On intra-agency appeal, the commissioner affirmed the deputy's findings, with the following additional analysis:

[MC R] asserts on appeal that the medical opinion of John Dowdle, M.D., and Shea's prior injury to his neck and back are sufficient to establish a fairly debatable issue and thus support their denial of benefits. Both bases are inter-related as Dr. Dowdle opined that Shea's workplace injury on December 12, 2005 was a temporary aggravation of his prior neck and back injury. Dr. Dowdle's opinion provided MC R with a reasonable basis to deny payment to Shea of workers' compensation benefits.

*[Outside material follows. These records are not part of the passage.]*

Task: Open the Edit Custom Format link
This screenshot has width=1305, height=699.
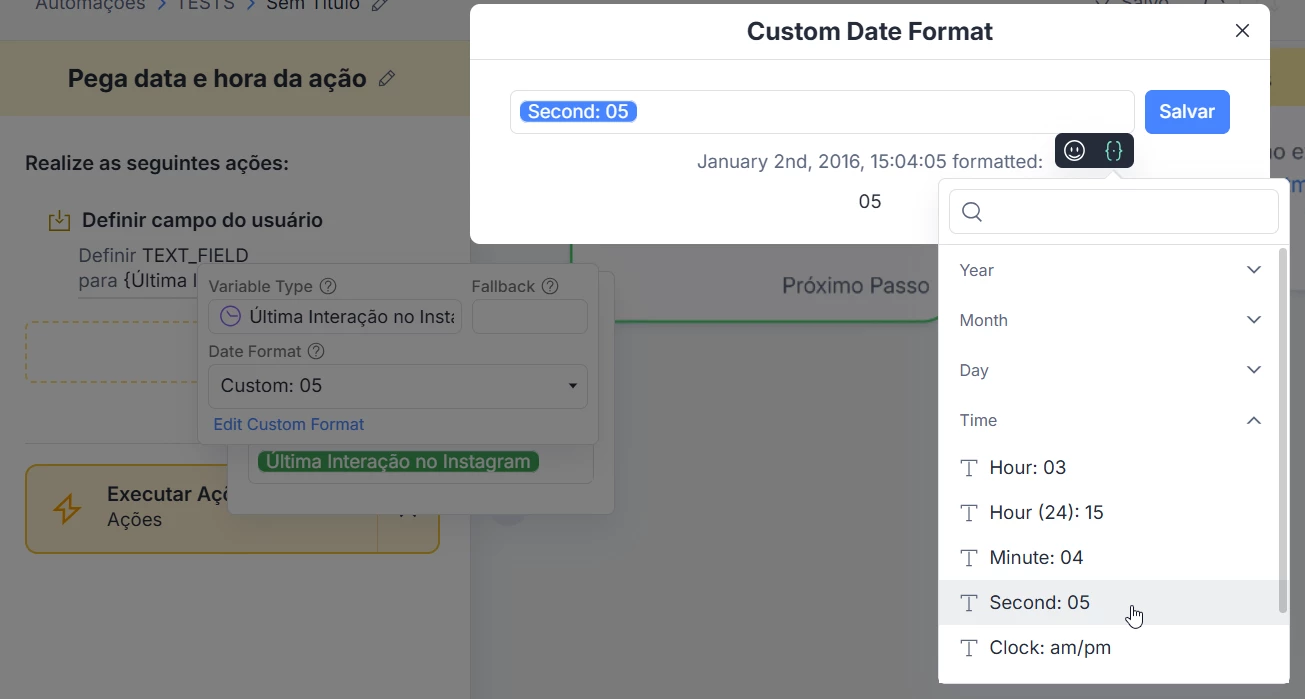Action: (x=289, y=425)
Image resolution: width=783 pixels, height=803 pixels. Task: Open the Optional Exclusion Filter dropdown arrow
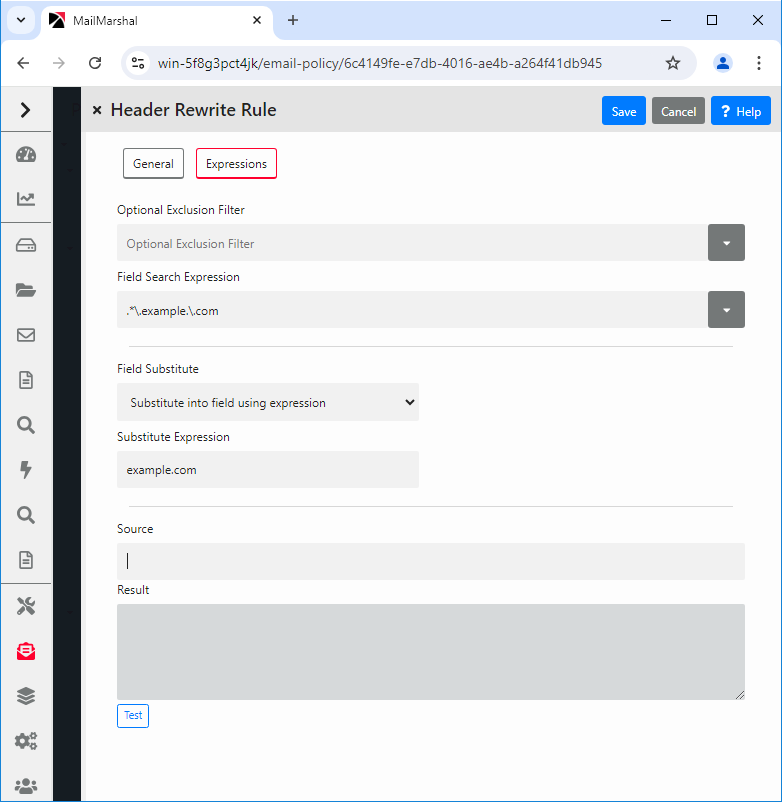coord(726,243)
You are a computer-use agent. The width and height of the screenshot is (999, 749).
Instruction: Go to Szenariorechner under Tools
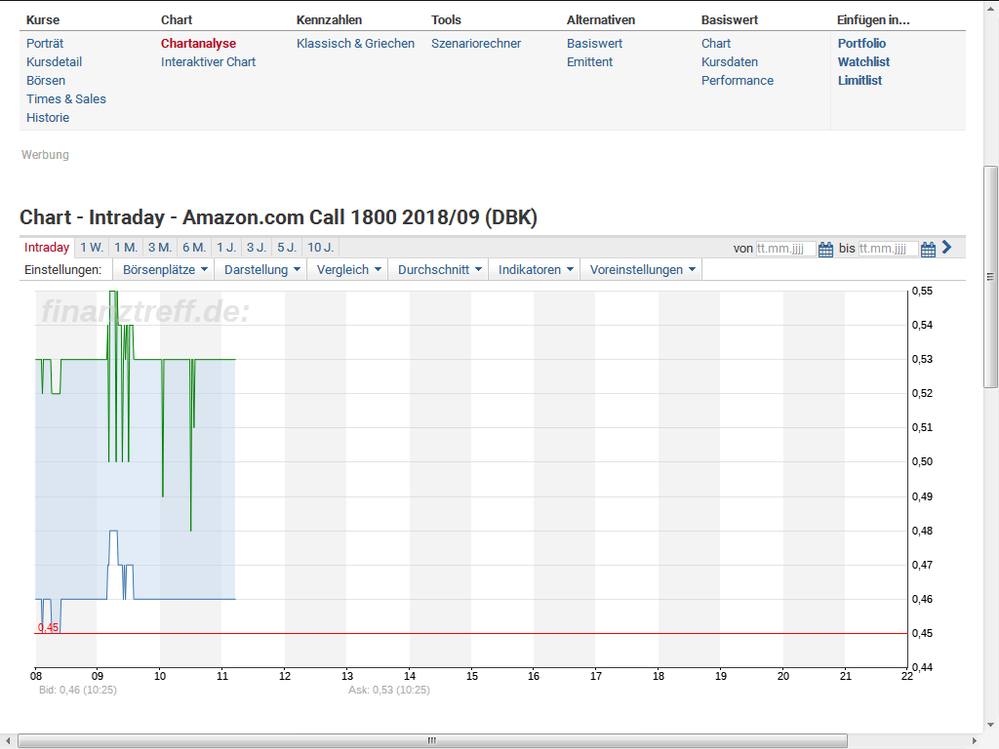pyautogui.click(x=476, y=44)
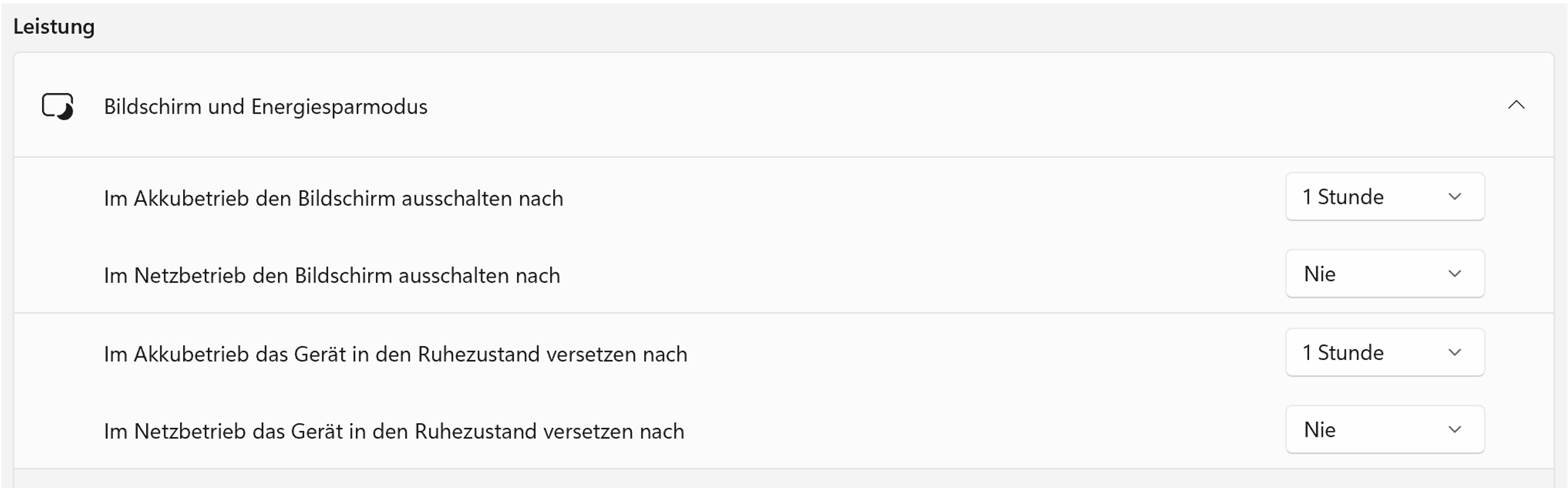Click chevron arrow of Akkubetrieb Ruhezustand dropdown
Screen dimensions: 1568x491
(x=1455, y=353)
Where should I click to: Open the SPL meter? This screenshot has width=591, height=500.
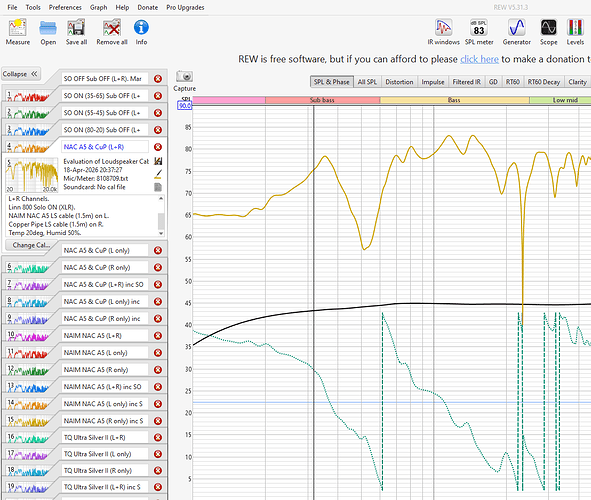click(x=479, y=32)
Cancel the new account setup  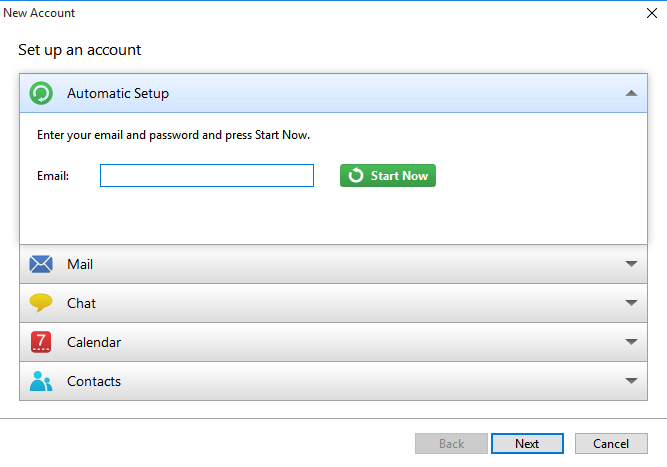point(610,444)
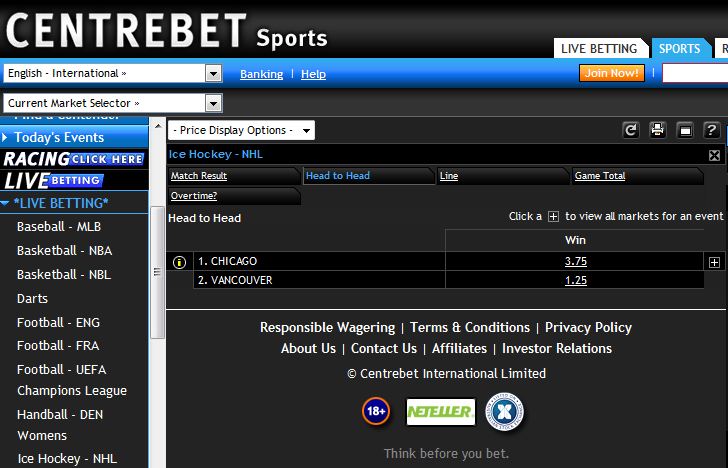Image resolution: width=728 pixels, height=468 pixels.
Task: Click the Neteller payment logo
Action: click(440, 411)
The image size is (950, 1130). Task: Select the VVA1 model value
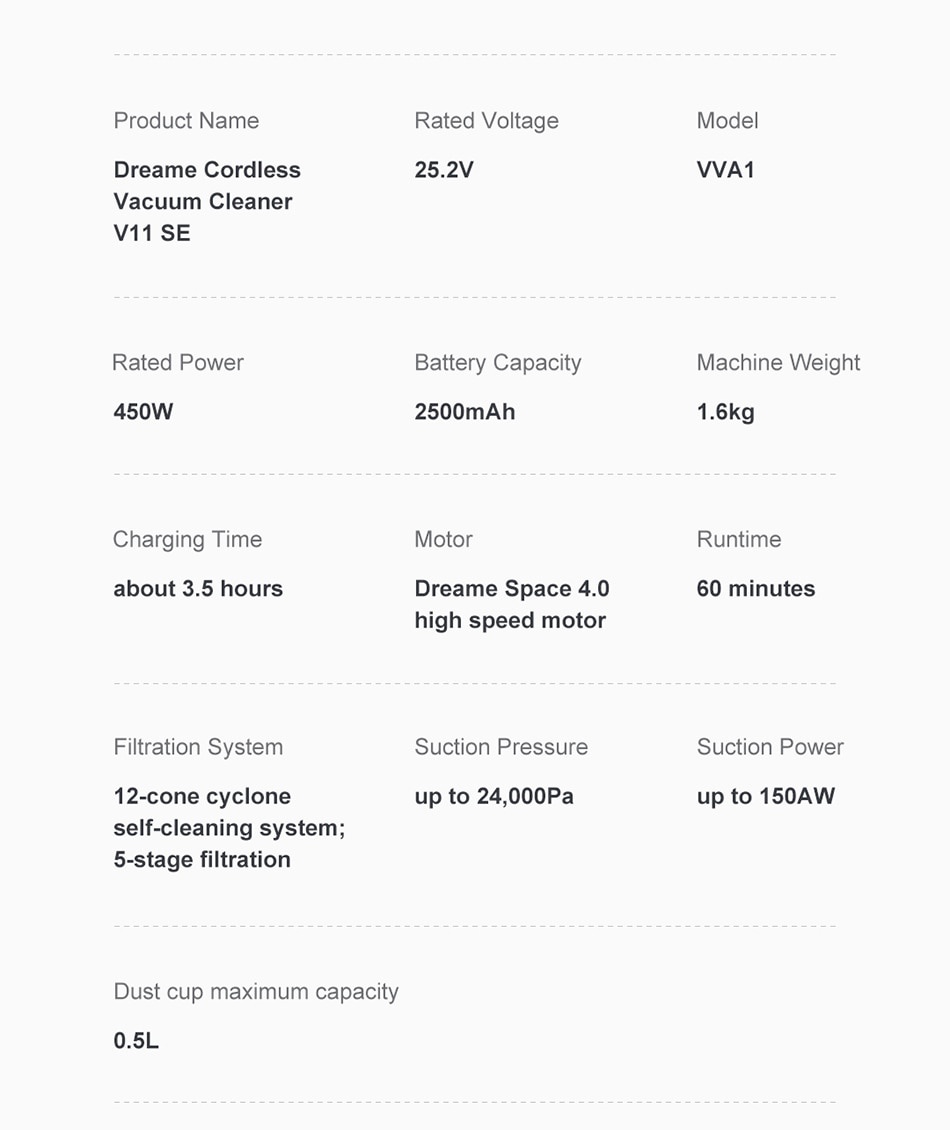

The Iowa Supreme Court has established that the duty of defendants to act reasonably is a continuing duty. Squealer Feeds v. Pickering, 530 N.W.2d 678, 683 (Iowa 1995). A denial supportable at the time it is made may later lack a reasonable basis in light of subsequent information. MC R recognized this ongoing duty because on June 25, 2008, they sent Shea to Bruce Elkins, M.D., for a second independent medical examination. In between the initial examination with Dr. Dowdle and the subsequent examination with Dr. Elkins, Shea had ongoing medical complaints and ultimately consented to an anterior L4-L5-S1 fusion on August 2, 2006. MC R learned on June 25, 2008 from their own selected physician that this injury could no longer be considered a "temporary" condition. Rather, Dr. Elkins clearly set forth in his report that Shea's work related activities on December 12, 2005 were significant contributing factors causing Shea's 2-level lumbar fusion. Had MC R wished to update Dr. Dowdle's February 17, 2006 opinion, in hopes of reconfirming his medical opinion taking into account the subsequent medical history in the claim, they had the opportunity to do so. MC R chose not to update Dr. Dowdle's outdated medical opinion nor did they further question Dr. Elkins to alter his medical opinion. Therefore it is concluded that subsequent to June 25, 2008 MC R lacked a reasonable basis to deny Shea's petition for benefits. As of that date it is concluded that MC R's stated basis for failure to commence benefit payments was not of such character that a reasonable fact-finder could conclude that it is a "reasonable or probable cause or excuse" under Iowa Code 86.13.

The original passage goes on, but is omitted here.